R Language

Our research group uses R code for analyses and visualizing data and results. Although the majority is basic analyses to first understand the data and basic associations, we often do some interesting things that are of interest to others. This part is for anyone with an interest in general and targeted analysis of data and needs a starting point and introduction to basic R-code for testing for linear associations, comparing groups, and data visualization. Thanks to ggplot, Data Visualization – Practical Introduction, and Drs Batubo and Fuller for their contributions.

Firstly, R must be installed on your computer. This can be done by downloading and installing the latest version from https://www.r-project.org. Once installed, you can also have a look at R-studio, which can make using R easier. R-studio can be found and downloaded from https://posit.co/download/rstudio-desktop/. Once installed, you are ready to do some basic functions. For in depth learning, the R community is easily accessible online with most questions and problems already being answered somewhere. For a more guided approach, I encourage you to consider the books by Julian Faraway “Linear models with R” and “Extending Linear Models with R”. They are exceptional, first got me started in R many years ago, and I still come back to them.

Linear Models

  1. Create data set analysis 
  2. Linear Regression
  3. Logistic Regression

Comparing Groups

  1. Create second dataset for comparing groups
  2. t test
  3. Wilcoxon Mann–Whitney U test
  4. Chi-squared Test

Data Visualization

  1. Radar Plot / Spider Plot
  2. Ridgeline Plot
  3. Circular Bar Plot

Linear Models

Create data set analysis

First, we will create a dataset to use for these examples. The dataset will have 100 people with 5 columns of data for age (yrs), height (m), body mass index (BMI, Kg/m2), glucose (mmol/L) and mass (kgs). For these examples, we have written in a way to ensure that we find some significant associations. Also, be aware that because of the random number generation, that your results are likely to differ from mine.
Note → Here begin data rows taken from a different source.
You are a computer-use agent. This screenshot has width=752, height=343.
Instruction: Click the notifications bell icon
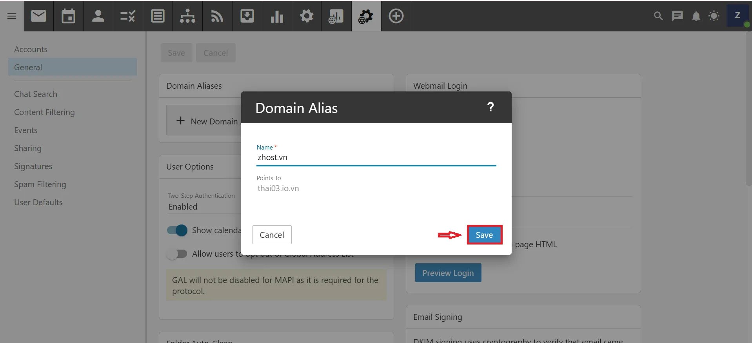(696, 16)
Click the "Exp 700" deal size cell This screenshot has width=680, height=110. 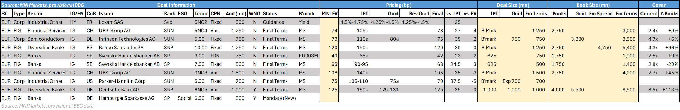pos(511,81)
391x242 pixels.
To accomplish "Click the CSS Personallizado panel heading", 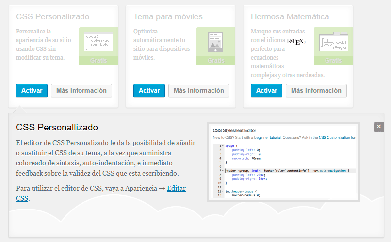I will click(x=57, y=128).
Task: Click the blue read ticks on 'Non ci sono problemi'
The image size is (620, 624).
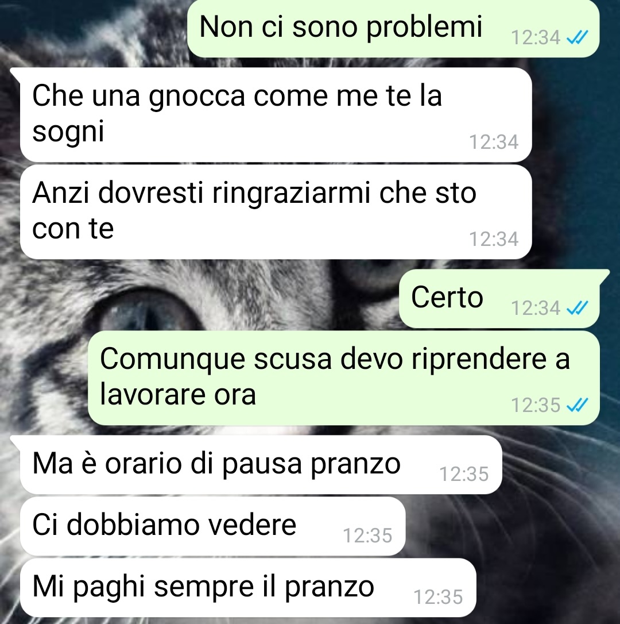Action: tap(577, 38)
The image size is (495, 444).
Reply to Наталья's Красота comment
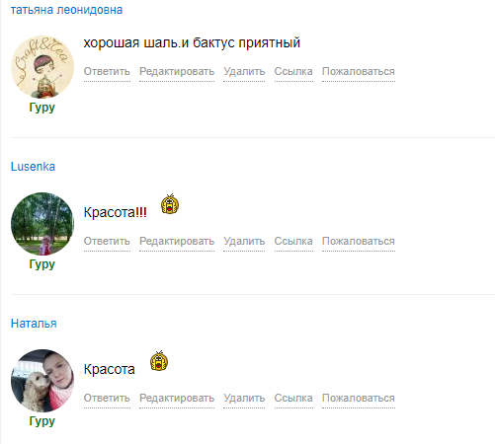107,398
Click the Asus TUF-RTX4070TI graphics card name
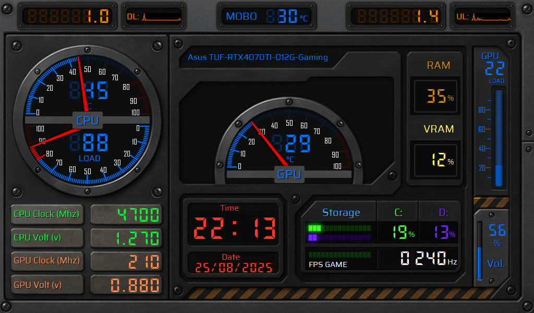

Also, this is random and artificial data so any results we do find may not reflect what we would see in real life.

# Number of people
n_people <- 100

# Generate random data for each variable
age <- sample(20:60, n_people, replace = TRUE)
height <- sample(1.5:2.2, n_people, replace = TRUE)
diabetes <- sample(0:1, n_people, replace = TRUE)

# Generate BMI based on glucose and age (positively associated)
height <- 1.75 + rnorm(n_people, mean = 0, sd = 0.15)
BMI <- 31.36 - (0.06 * age) + rnorm(n_people, mean = 0, sd = 2)
glucose <- (0.154 * age) + 4.72 + rnorm(n_people, mean = 0, sd = 2)
mass <- BMI * (height*height) + rnorm(n_people, mean = 0, sd = 2)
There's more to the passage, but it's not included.